* **SET TASK 1**
In the chipped board thread, what kind of epoxy did LuckyRVA use?

* **DOCUMENT EXCERPT**
# Chipped board



## shellabelly (May 17, 2010)

Got clipped by a lovely lady the other day, wondering if the board is fixable and if so would it be an expensive fix?


----------



## chomps1211 (Mar 30, 2011)

....since I know "jack" about this subject, I'm guessing on what it is exactly I'm seeing in that pic. So, if I'm wrong I'm sure someone can/will school me.

But from what I've read here in the forum on other "board damage" threads, it looks like the core's exposed? (shit, peeled back for christ sake!) And also maybe a "blown edge?" 

_If_ those two guesses are correct, I'd imagine the boards toast??? :dunno:

...if it was her fault, I hope you seriously chewed her ass! :blink: :RantExplode: (...if she was Hawt, did you at least get laid?!!) :laugh::laugh:


----------



## killclimbz (Aug 10, 2007)

It did take a beating. You should do some repair work to it. Find some cold weather epoxy with good flexibility and epoxy it down. That should keep moisture out and fix the problem. It'll give your board character. I think it's salvageable. If you are not comfortable doing it yourself, go to a shop and ask them what they think.


----------



## LuckyRVA (Jan 18, 2011)

Same thing happened to me a few years ago. I used some marine epoxy and clamped it down with some small c-clamps for a few days. Worked like a charm.


----------



## Kevin137 (May 5, 2013)

I would be annoyed as hell...

It looks from the picture to be on an end, so not so important as a side edge, but still sucks non the less, i would at least try to seal it up with epoxy before you give it up, especially if it is an end, as this would very rarely if ever be something that hits the snow...

And if you can bond it down, at least you have a rock board for trashing that you can't really do anymore damage too...


----------



## Krato (Apr 29, 2013)

Dude you are fine. I don't have a single deck that doesn't have the nose or tail blown up from a rail or something. Just seal that baby up if you are worried about water seeping to your core. 5$/5min DIY fix


----------



## chomps1211 (Mar 30, 2011)

Ok,... Looks like I was wrong about your board being toast! I've epoxied some minor peel backs of the laminate on the edges of my Arbor, but it's actually good to hear that damage as extensive as the type you suffered does not necessarily mean the end of a good riding board!  (...knowing that, maybe I won't have to pummel the person who might do that to me n my deck!) :laugh:

As I mentioned, I did it on a smaller scale, but you will want to get some blocks of 1x to put between your topsheet, your base and the clamps when you glue it. ( no sense in marring it up any more than it already has been!)

Good luck on the repair!


----------



## timmytard (Mar 19, 2009)

If it's @ the nose or tail, which it kinda looks like:dunno: hard to tell?

You probably didn't get to the core:yahoo: Still sucks ass though, I know.

Take it too a shop, it might be ugly as shit, but I don't think you'll even notice.


Hey Chomps, unless she's a beaver bumper:dunno: I don't think she got laid


TT


----------



## koi (May 16, 2013)

timmytard said:


> Hey Chomps, unless she's a beaver bumper:dunno: I don't think she got laid


scissor me timbers


----------



## chomps1211 (Mar 30, 2011)

* **INFORMATION GIVEN**
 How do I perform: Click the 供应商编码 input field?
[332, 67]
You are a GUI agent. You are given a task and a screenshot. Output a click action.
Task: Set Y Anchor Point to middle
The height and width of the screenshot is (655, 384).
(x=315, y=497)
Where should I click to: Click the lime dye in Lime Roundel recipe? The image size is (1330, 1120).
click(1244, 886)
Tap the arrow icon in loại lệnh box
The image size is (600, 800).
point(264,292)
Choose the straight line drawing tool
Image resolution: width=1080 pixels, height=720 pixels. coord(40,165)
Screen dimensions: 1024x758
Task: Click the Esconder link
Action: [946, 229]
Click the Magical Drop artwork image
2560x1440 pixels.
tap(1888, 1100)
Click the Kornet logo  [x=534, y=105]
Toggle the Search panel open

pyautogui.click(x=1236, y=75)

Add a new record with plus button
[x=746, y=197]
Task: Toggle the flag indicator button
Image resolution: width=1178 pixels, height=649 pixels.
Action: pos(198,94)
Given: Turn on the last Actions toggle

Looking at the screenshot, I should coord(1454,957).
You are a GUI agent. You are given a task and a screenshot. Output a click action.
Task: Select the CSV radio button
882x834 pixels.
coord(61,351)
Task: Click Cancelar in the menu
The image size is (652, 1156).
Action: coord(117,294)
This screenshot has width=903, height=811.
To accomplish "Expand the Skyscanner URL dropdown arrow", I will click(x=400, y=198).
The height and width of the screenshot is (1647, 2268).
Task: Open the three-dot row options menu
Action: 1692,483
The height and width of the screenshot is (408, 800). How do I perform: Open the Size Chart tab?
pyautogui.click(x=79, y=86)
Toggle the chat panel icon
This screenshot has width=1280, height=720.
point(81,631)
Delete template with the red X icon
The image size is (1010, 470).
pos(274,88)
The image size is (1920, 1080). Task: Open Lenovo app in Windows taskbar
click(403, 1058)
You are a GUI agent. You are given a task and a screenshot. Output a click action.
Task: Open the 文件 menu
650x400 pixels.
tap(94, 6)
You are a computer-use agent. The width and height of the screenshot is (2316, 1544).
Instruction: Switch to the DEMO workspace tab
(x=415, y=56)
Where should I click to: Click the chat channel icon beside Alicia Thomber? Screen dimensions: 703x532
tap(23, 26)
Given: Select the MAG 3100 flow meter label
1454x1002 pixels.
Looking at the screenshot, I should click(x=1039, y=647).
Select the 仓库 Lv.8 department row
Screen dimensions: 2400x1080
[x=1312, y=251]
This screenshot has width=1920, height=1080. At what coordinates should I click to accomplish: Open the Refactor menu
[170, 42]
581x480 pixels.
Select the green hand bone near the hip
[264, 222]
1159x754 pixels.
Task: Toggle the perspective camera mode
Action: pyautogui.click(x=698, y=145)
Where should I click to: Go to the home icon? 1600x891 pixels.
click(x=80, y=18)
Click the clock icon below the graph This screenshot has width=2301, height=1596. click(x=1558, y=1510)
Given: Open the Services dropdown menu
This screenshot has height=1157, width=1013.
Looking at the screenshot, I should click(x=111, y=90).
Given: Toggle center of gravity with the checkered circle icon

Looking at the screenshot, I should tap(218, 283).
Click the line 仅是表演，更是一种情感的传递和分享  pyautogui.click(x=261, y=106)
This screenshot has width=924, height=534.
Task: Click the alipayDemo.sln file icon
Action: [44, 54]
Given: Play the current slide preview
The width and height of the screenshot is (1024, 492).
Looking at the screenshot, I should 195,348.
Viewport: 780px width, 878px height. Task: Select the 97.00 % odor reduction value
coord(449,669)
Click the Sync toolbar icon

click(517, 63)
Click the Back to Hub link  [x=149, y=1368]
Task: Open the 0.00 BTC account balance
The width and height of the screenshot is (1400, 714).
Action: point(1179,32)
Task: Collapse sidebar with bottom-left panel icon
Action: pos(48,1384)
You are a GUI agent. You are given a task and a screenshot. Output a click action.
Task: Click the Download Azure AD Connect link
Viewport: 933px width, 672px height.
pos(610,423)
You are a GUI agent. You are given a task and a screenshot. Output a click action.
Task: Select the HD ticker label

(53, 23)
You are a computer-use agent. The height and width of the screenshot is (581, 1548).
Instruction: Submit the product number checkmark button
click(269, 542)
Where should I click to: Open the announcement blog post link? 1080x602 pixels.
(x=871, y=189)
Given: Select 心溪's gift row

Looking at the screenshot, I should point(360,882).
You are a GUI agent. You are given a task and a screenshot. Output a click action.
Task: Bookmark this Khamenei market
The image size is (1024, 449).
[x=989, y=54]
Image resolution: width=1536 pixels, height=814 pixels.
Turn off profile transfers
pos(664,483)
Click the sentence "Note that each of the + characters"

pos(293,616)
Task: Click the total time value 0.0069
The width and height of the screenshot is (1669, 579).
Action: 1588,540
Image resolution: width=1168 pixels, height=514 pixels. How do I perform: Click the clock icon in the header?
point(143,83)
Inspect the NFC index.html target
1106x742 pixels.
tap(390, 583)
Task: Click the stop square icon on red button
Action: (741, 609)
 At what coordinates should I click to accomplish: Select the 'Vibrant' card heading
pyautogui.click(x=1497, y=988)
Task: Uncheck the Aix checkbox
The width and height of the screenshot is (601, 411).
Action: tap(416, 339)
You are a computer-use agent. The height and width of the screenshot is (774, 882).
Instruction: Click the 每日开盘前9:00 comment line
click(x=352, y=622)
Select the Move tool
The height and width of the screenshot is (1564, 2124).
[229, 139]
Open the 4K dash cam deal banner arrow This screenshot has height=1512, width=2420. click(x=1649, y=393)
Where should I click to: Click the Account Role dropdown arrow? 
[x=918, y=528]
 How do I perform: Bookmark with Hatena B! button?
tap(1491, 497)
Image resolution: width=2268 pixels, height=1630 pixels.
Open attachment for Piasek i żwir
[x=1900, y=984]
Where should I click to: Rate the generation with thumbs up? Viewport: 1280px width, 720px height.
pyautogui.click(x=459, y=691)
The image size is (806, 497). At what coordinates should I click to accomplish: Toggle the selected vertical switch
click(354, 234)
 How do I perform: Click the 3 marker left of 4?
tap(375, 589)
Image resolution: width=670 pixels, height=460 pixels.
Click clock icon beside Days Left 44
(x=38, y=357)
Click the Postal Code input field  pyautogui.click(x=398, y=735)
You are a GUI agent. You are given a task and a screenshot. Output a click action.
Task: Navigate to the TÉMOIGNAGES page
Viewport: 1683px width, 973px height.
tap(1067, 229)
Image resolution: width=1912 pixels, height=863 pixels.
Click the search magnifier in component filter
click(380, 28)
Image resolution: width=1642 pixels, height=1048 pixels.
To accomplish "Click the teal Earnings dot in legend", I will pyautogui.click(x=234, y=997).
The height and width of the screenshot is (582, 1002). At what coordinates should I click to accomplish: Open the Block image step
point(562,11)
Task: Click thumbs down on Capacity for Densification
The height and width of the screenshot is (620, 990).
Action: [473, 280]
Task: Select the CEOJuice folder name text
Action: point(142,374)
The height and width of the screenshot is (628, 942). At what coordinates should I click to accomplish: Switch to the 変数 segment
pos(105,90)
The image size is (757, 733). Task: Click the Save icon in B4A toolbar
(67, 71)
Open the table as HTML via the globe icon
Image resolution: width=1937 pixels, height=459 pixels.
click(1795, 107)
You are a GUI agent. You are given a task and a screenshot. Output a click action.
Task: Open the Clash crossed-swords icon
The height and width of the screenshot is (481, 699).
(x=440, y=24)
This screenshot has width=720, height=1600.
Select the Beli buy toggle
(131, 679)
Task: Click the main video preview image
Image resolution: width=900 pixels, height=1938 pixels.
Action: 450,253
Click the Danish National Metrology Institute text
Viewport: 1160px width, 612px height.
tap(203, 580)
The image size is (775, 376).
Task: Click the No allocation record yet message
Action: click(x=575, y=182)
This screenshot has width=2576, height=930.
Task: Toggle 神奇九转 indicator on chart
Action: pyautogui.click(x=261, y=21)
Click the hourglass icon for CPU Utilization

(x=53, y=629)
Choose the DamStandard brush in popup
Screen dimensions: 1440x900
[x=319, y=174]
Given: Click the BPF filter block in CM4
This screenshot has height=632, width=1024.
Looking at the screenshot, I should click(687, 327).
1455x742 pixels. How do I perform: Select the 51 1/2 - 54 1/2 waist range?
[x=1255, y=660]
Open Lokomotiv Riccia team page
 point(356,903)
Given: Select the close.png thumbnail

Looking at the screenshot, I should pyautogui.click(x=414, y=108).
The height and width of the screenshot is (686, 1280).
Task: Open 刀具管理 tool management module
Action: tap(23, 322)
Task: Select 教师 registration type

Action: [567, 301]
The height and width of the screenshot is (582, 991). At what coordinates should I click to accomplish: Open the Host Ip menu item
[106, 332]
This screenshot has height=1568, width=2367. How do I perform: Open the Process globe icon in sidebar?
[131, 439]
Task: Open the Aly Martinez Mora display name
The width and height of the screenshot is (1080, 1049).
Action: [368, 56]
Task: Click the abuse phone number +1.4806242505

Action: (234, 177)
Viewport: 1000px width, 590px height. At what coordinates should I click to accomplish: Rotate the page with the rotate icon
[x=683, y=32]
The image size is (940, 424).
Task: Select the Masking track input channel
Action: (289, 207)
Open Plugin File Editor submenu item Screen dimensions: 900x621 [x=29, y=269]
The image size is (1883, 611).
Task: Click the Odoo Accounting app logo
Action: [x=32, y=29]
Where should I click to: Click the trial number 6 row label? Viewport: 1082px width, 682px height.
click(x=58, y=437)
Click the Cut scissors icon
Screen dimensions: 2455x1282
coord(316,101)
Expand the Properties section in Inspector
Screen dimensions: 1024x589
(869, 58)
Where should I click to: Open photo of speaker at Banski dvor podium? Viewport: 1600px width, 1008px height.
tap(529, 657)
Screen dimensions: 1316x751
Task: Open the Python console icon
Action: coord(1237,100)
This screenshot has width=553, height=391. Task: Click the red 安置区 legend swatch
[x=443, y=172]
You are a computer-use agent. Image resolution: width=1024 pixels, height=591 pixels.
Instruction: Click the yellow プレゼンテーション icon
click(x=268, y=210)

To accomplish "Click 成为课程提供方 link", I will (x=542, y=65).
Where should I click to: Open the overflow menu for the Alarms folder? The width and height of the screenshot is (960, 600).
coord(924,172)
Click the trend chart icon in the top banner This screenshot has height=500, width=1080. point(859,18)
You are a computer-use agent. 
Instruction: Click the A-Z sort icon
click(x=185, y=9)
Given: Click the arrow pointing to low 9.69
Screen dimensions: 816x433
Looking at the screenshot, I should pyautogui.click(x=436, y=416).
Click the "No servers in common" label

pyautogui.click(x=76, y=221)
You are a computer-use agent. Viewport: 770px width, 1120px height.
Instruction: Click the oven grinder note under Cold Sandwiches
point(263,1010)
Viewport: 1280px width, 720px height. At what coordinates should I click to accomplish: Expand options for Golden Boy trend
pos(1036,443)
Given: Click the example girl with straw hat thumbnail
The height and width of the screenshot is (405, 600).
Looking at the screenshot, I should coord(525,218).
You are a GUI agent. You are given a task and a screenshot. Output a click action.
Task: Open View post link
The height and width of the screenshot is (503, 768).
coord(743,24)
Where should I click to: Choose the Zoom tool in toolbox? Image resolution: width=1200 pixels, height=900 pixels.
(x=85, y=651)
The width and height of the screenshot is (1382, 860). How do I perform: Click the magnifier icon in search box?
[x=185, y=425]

* **SET TASK 2**
Put the stretch of the entries from the line containing "Choose the DamStandard brush in popup" through the line containing "Action: tap(23, 322)" into a Markdown table with the columns Row and Entry. Number each line in order and leave out blank lines.

* **RIGHT ANSWER 1**
Marine epoxy.

* **RIGHT ANSWER 2**
| Row | Entry |
|---|---|
| 1 | Choose the DamStandard brush in popup |
| 2 | Screen dimensions: 1440x900 |
| 3 | [x=319, y=174] |
| 4 | Given: Click the BPF filter block in CM4 |
| 5 | This screenshot has height=632, width=1024. |
| 6 | Looking at the screenshot, I should click(687, 327). |
| 7 | 1455x742 pixels. How do I perform: Select the 51 1/2 - 54 1/2 waist range? |
| 8 | [x=1255, y=660] |
| 9 | Open Lokomotiv Riccia team page |
| 10 |  point(356,903) |
| 11 | Given: Select the close.png thumbnail |
| 12 | Looking at the screenshot, I should pyautogui.click(x=414, y=108). |
| 13 | The height and width of the screenshot is (686, 1280). |
| 14 | Task: Open 刀具管理 tool management module |
| 15 | Action: tap(23, 322) |